Does that line up with other's experience?
 
imo the tension increases with double fetch / double shock because you are more likely to get the other shock or fetch you need to combo with it. it isn't just well "lol lets gamble", which isn't tension, it's just silly

also oh man cml has an opinion about this one
http://riptidelab.com/forum/threads/an-off-color-joke-fixing-dgr-cube-and-you.83/

also to cite this article:

The tertiary reason is a corollary of the first two, viz. you have to prioritize fixing to the point where you’re passing the bombs that you’d splash for with the fixing.
I'd call this a positive for weaker fixing. Also bombs are hot garbage.
 

Jason Waddell

Administrator
Staff member
Does this mean the quality of your deck is dependent on where the fetches fall out in the packs?

Well, the quality of the deck depends on where all cards fall in the packs, but there are trade-offs to all options.

Getting into more than 2-colors allows your average pick quality to increase at the cost of investing picks in land cards to open yourself up to a third or fourth color. That's the fundamental trade-off. If I'm in two colors I spend less on fixing and more early picks on spells that will actually fill out my deck.

I imagine the question of when to pick fixing is super format dependent. For example in retail, with its skewed power curve you'd be nuts to first-pick a land, because the quality of cards in the pack drops off dramatically after 2-3 picks. I've first-picked fetchlands out of many many cube packs.
 

FlowerSunRain

Contributor
I empathize with both side of the issue, which is why I currently draft lands completely separately from the other cards in my cube. This creates a completely different set of issues, but I find this preferable to either alternative.
 

James Stevenson

Steamflogger Boss
Staff member
I've looked over some of the cubes around here, and it seems like quite a few of us (e.g., CML's) with ~450 cubes are running significantly more land fixing than I am. I'm at a cycle of shocks, fetches, panaoramas, and a few others currently.
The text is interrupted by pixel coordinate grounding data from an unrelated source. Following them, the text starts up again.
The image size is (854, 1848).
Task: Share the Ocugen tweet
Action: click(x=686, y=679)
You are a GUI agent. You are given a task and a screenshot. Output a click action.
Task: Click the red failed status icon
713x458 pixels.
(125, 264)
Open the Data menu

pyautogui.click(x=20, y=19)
What has everyone's experience been with running so much land fixing? On the one hand, enabling interesting 3+ color seems desirable. On the other hand, does upping the land fixing defeat the drafting competition for them? Is there still the tension between picking a good card and picking a fetch?
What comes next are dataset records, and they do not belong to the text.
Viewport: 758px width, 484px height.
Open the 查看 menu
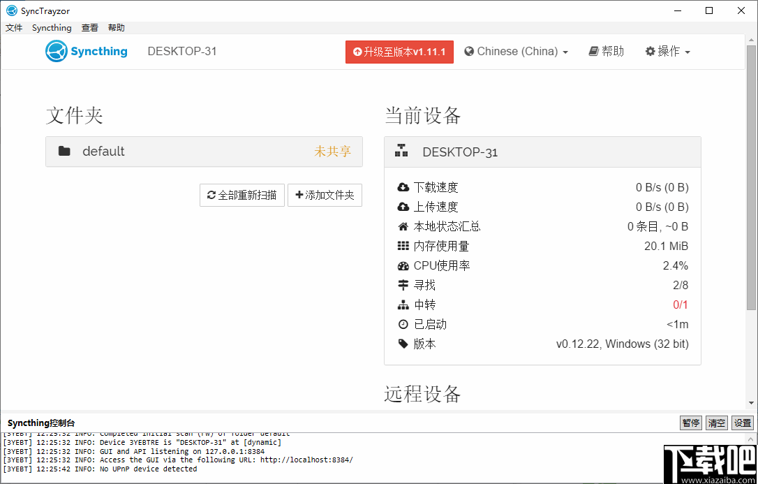[x=89, y=27]
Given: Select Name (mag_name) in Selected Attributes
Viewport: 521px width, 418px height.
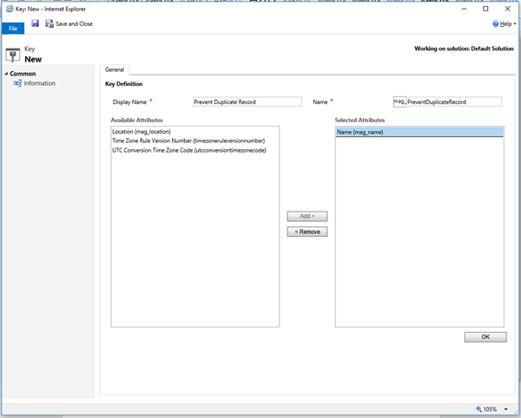Looking at the screenshot, I should 361,131.
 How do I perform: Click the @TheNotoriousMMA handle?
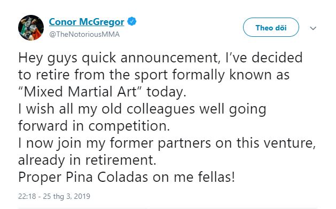click(84, 35)
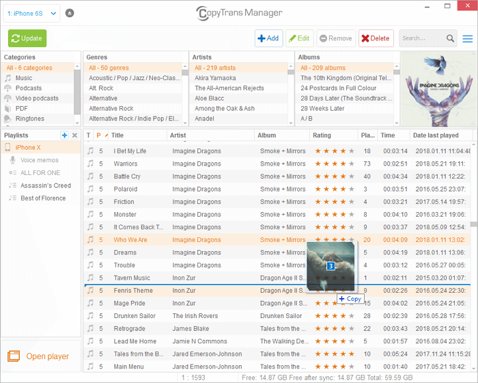478x383 pixels.
Task: Open the iPhone 6S device dropdown
Action: point(31,13)
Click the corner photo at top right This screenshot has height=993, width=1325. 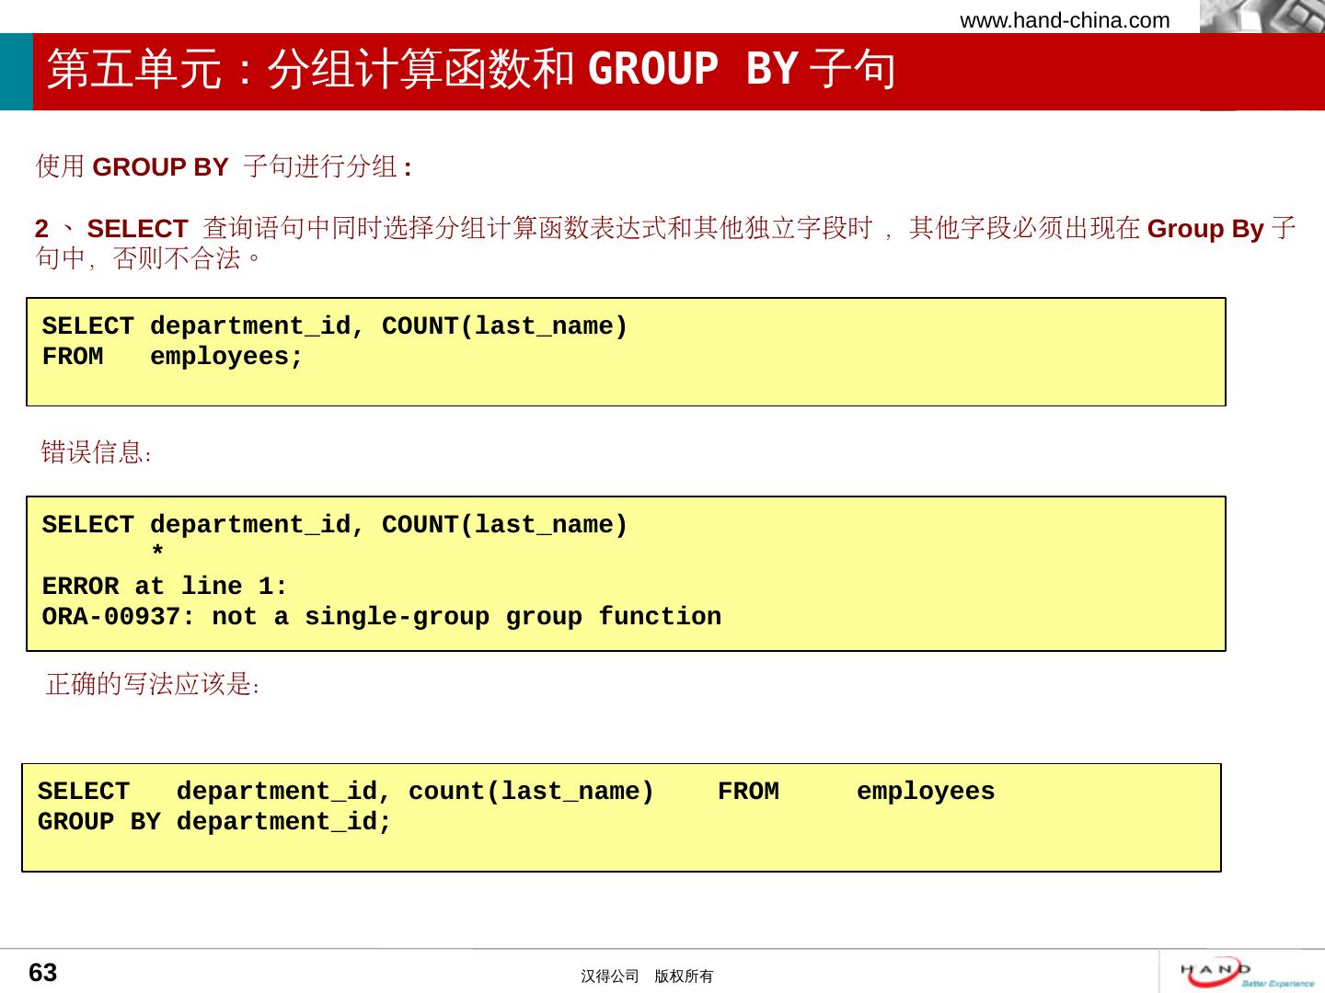click(1262, 17)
My experience is that I get to draft sweet 4-color aggro decks and my paygroup complains about the fixing being too good.
 
My experience is that I get to draft sweet 4-color aggro decks and my paygroup complains about the fixing being too good.

I'm guessing that's where I will end up too, after upping the lands. Most of my group is tragically casual.

imo the tension increases with double fetch / double shock because you are more likely to get the other shock or fetch you need to combo with it. it isn't just well "lol lets gamble", which isn't tension, it's just silly
This is a great way of looking at it that I really hadn't considered. Thanks!
 

FlowerSunRain

Contributor
While only tangentially related to the fetchland density issue, I've found that adding the land draft widens the advantage between the players with a strong knowledge of the MtG cardpoll/constructed Magic and those who are "tragically casual". Increasing the fetchland density does the same thing by changing what you can do with your manabase from what you might do in a retail limited/casual deck that uses the 3 random on-color dual lands you happen to own to something much closer to what you might find in constructed (though as CML will emphatically remind you, not quite as good as a modern/legacy deck).

To further explain, one of the dudes I commonly play with is "tragically casual" and has never went better then 1-2 in cube, but wins retail limited drafts with decent regularity (ie more then his fair share. He won like 6 straight once during Alara and Zendikar blocks).
 
That's an interesting point too. While a cube should be skill testing, there might be limits worth considering while going down that path.

For what it's worth, I was mostly including myself as "tragically casual" too; I don't even play constructed. I find "designing for your audience" to be one of the most - if not the most - challenging parts of cube creation. But I will keep this in mind when considering quantity of fixing.